Only the lines from the one containing "Expand 更多 skills in right chat toolbar" through the end of the entries are wanted, retyped exactly and without pictures.

________________

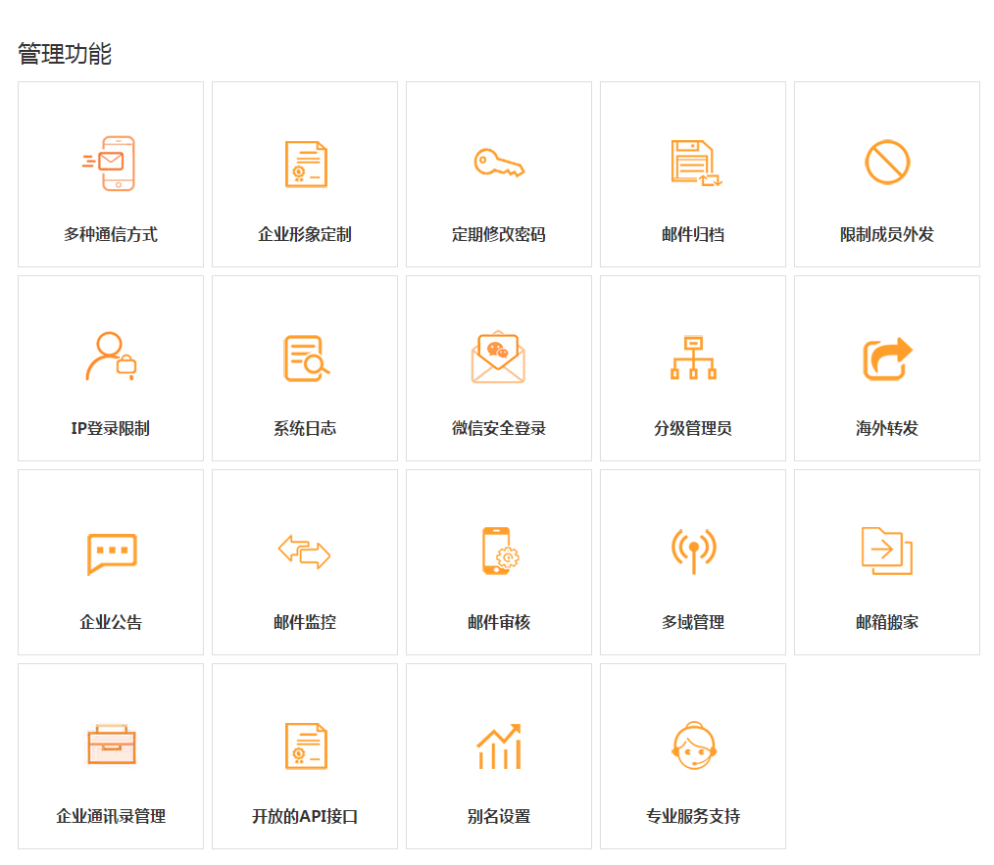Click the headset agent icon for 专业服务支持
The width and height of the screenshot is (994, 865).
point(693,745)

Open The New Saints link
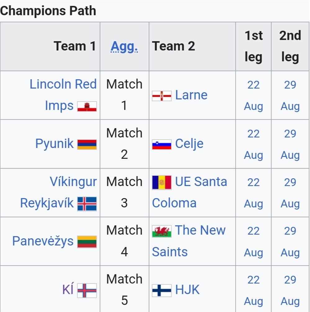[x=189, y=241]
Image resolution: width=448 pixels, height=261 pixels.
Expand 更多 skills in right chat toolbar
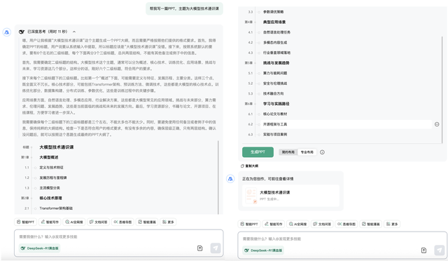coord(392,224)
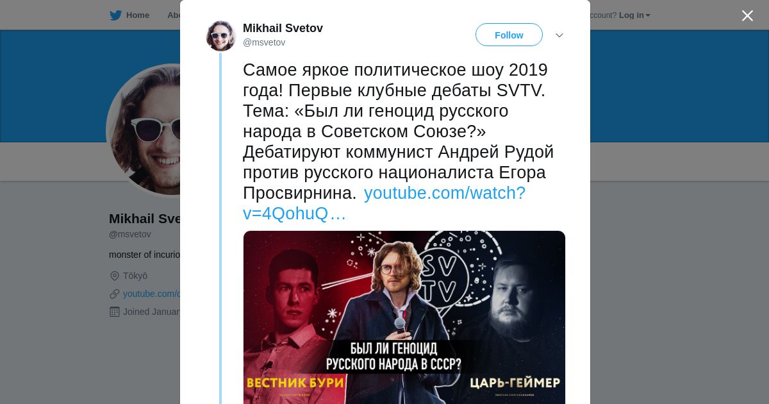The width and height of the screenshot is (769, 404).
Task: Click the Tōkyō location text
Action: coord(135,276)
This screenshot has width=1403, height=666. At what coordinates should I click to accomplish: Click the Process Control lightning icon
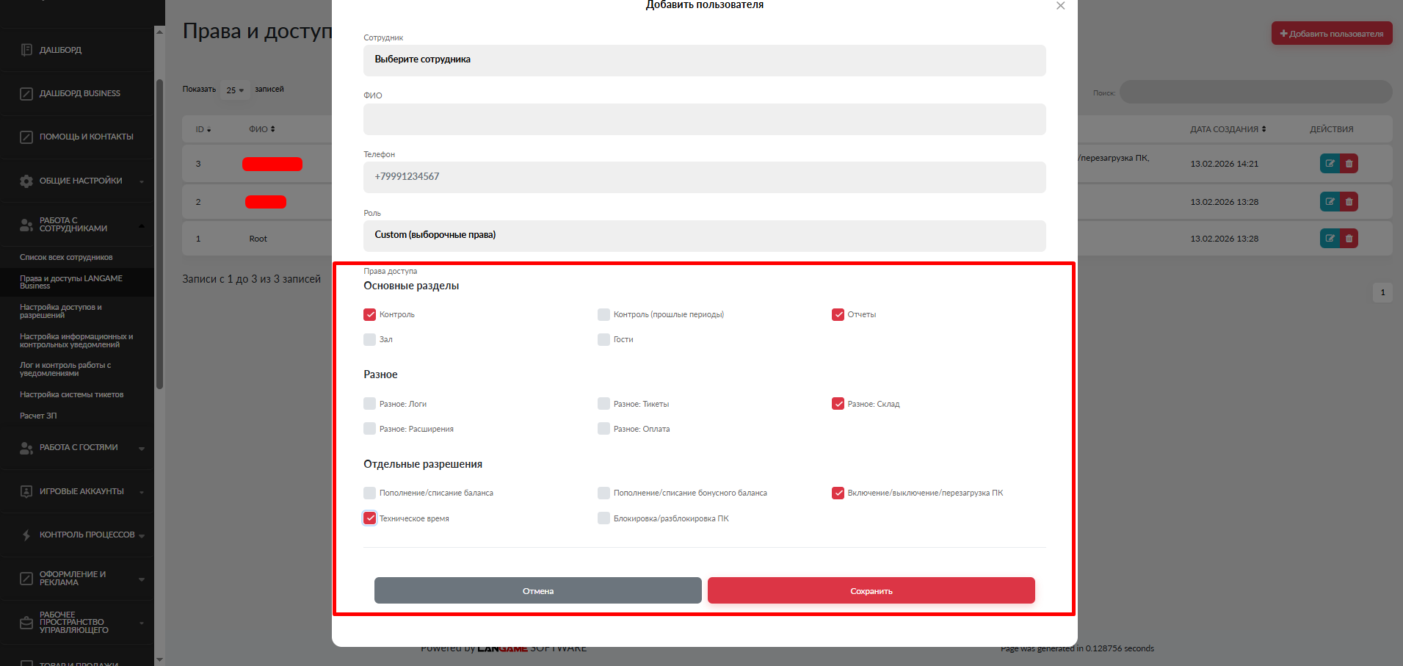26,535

________________

*RESPONSE TO THE EXERCISE*:
Expand 更多 skills in right chat toolbar
coord(392,224)
The width and height of the screenshot is (769, 404).
Task: Click the Tōkyō location text
Action: coord(135,276)
This screenshot has width=1403, height=666. At what coordinates should I click to accomplish: Click the Process Control lightning icon
26,535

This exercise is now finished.